Canadian investors ignoring the panicked moves by emerging markets' central banks risk having their portfolios blindsided for the fourth time in the past fifteen years.
The South Africa Reserve Bank became the last of the "Fragile 5" emerging markets central banks to raise interest rates early Wednesday morning. This followed an emergency midnight meeting of the Central Bank of the Republic of Turkey that stunned markets by raising the country's benchmark rate by 425 basis points to 12 per cent.
The rate hikes were designed to stem mass capital outflows that present very real risks to S&P/TSX Composite index and the value of the Canadian dollar.
It's too early to tell if the shock and awe central bank moves will stem the tide of emerging markets currency and bond market selling. For now, the Turkish lira and South African Rand are more or less stable against the U.S. dollar.
Canadians should hope it stays that way. It wouldn't surprise me if every single macro-focused hedge fund on the planet had a short-biased position in either the rand or the Turkish lira. If these trades are successful, they will head off in search of the next developing world currency limping behind the herd. The potential prey – which includes Brazil, Indonesia, Mexico, Thailand and Poland – will be much larger and more relevant to global economic growth.
The rising interest rate environment in the emerging markets already presents a significant hurdle to those countries' economic growth. India's benchmark rate has climbed 300 basis points to 10.5 per cent over the past year and Brazil's central bank has upped their benchmark rate by 190 basis points in the same period.

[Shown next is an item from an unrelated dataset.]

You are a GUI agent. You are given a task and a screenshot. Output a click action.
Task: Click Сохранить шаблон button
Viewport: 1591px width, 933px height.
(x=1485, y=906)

Brazilian and Indian investors will invest less at these rates and foreigners have no interest in exposure to the two countries' unattractive combination of slow growth and sliding currencies. Both nations' economic growth will inevitably slow further.
For Canadian investors, it's not time to panic but a "whistling past the graveyard/Mr. Magoo" strategy is also ill-advised. I've noted previously that Canadian equities have been closely tracking the MSCI Emerging Markets Index. The S&P/TSX Composite is directly in the way of a crumbling emerging markets growth story. Tactically, the longer this goes on, the more cash and the fewer resource stocks Canadians should own.

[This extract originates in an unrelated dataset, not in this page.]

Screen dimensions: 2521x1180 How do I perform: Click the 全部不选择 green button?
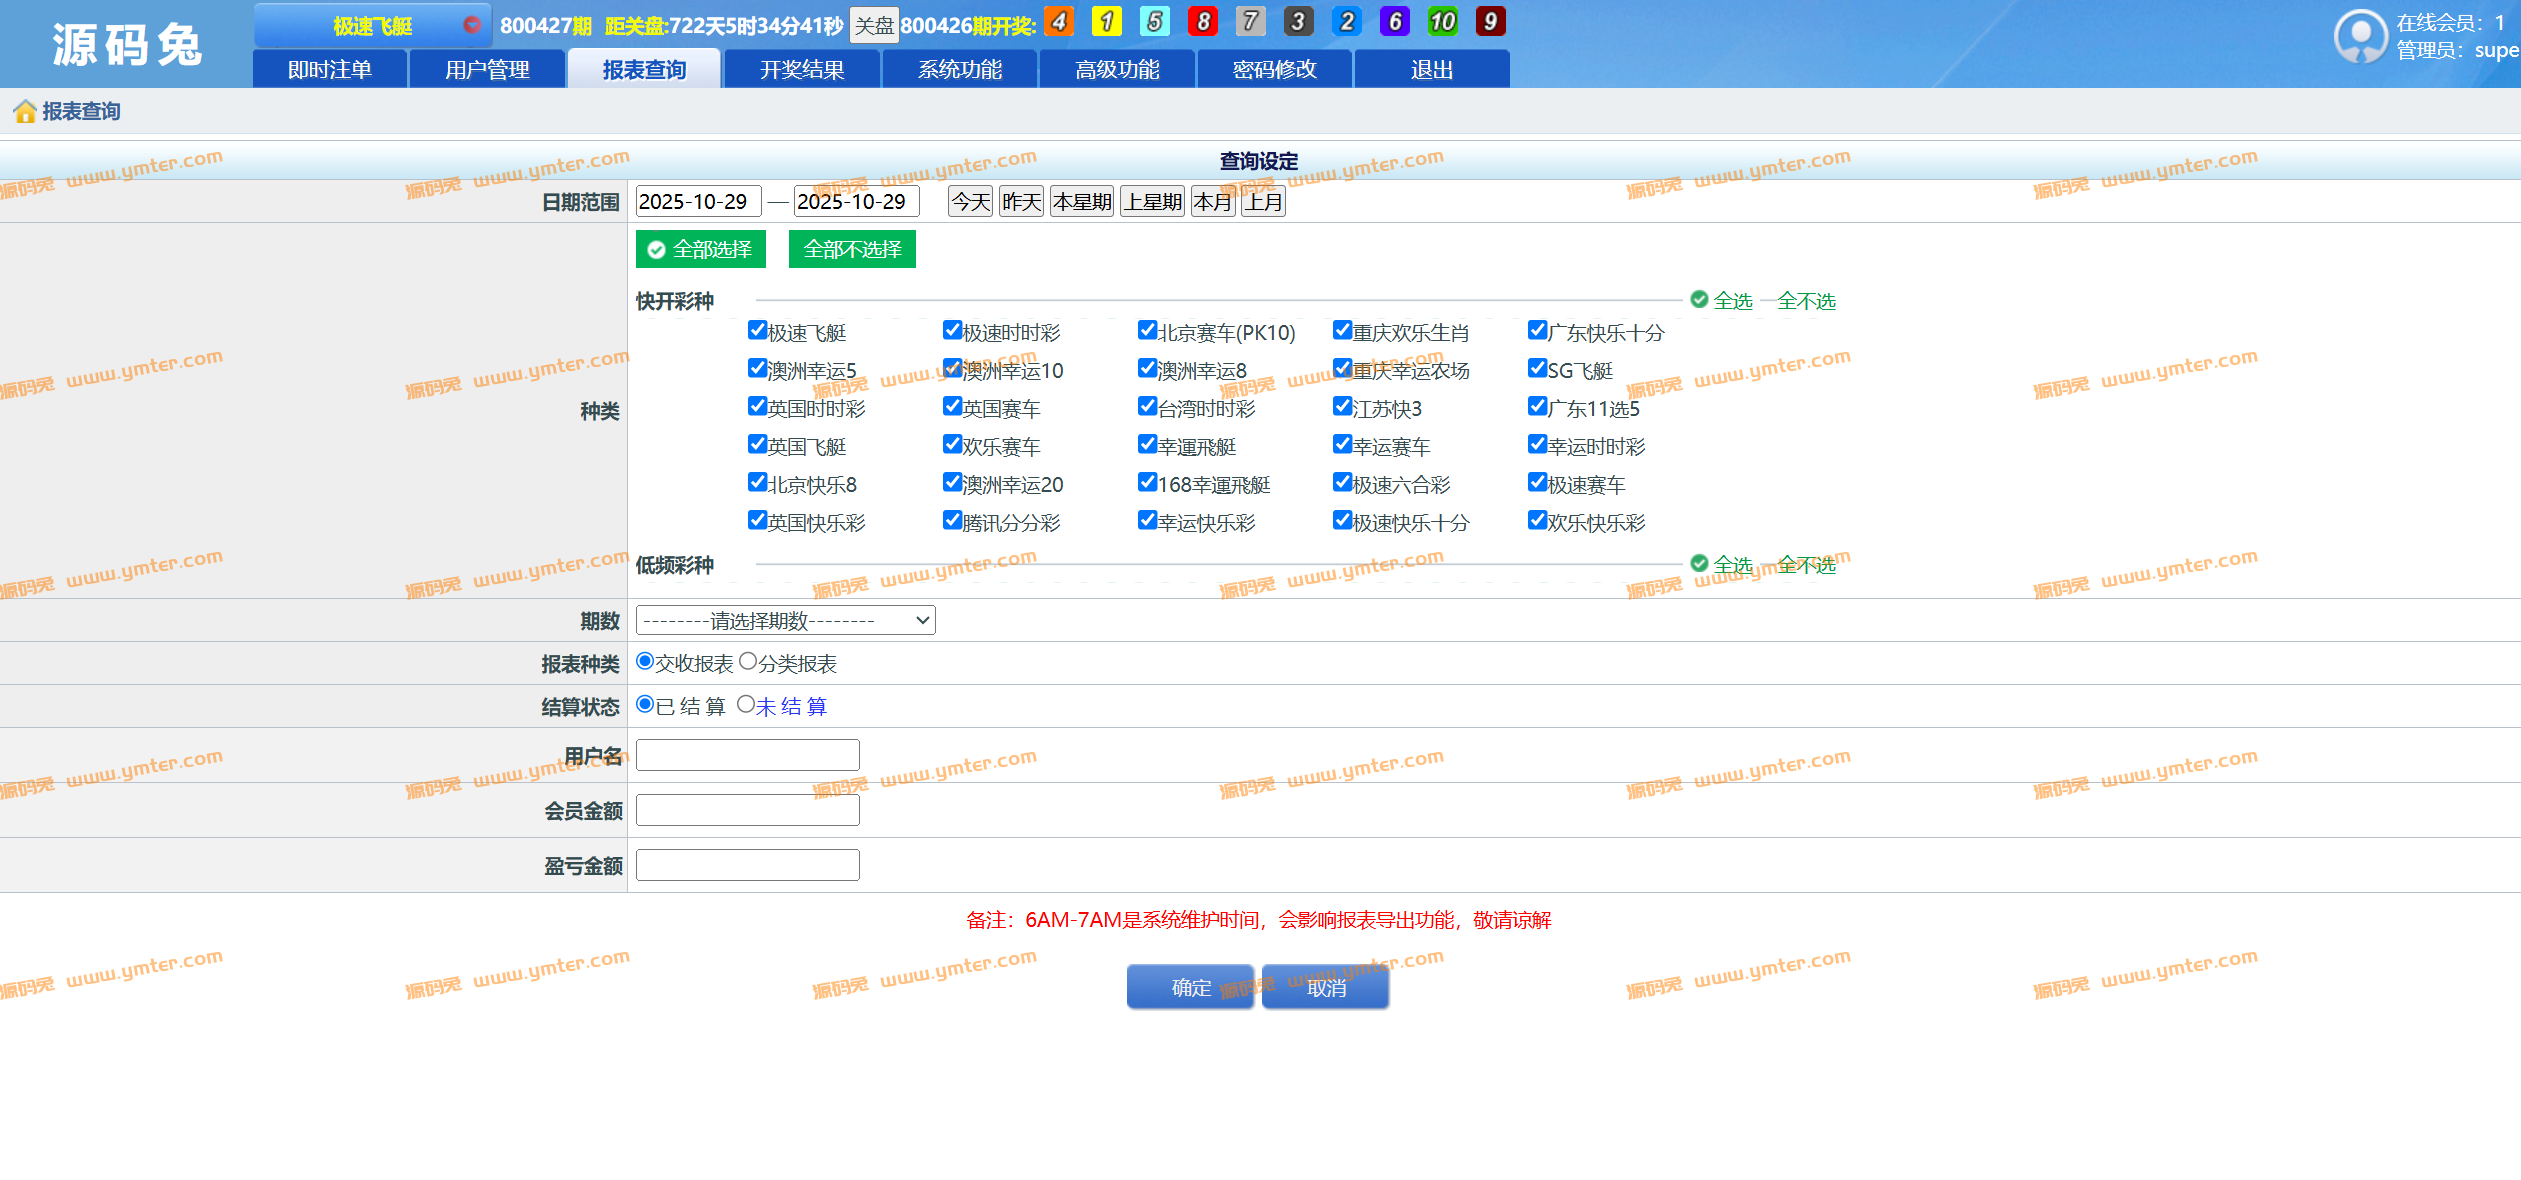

Long Term Capital Management, the Asian currency crisis, the tech bubble, and the financial crisis are all examples of how global market problems that seemingly have little to do with the Canadian economy can blow big holes in domestic portfolio performance. We're not there yet, but this emerging markets mini-crisis could grow into another example of this unfortunate pattern.
If there was ever a time that Canadian investors could ignore the global economy, that time is long past.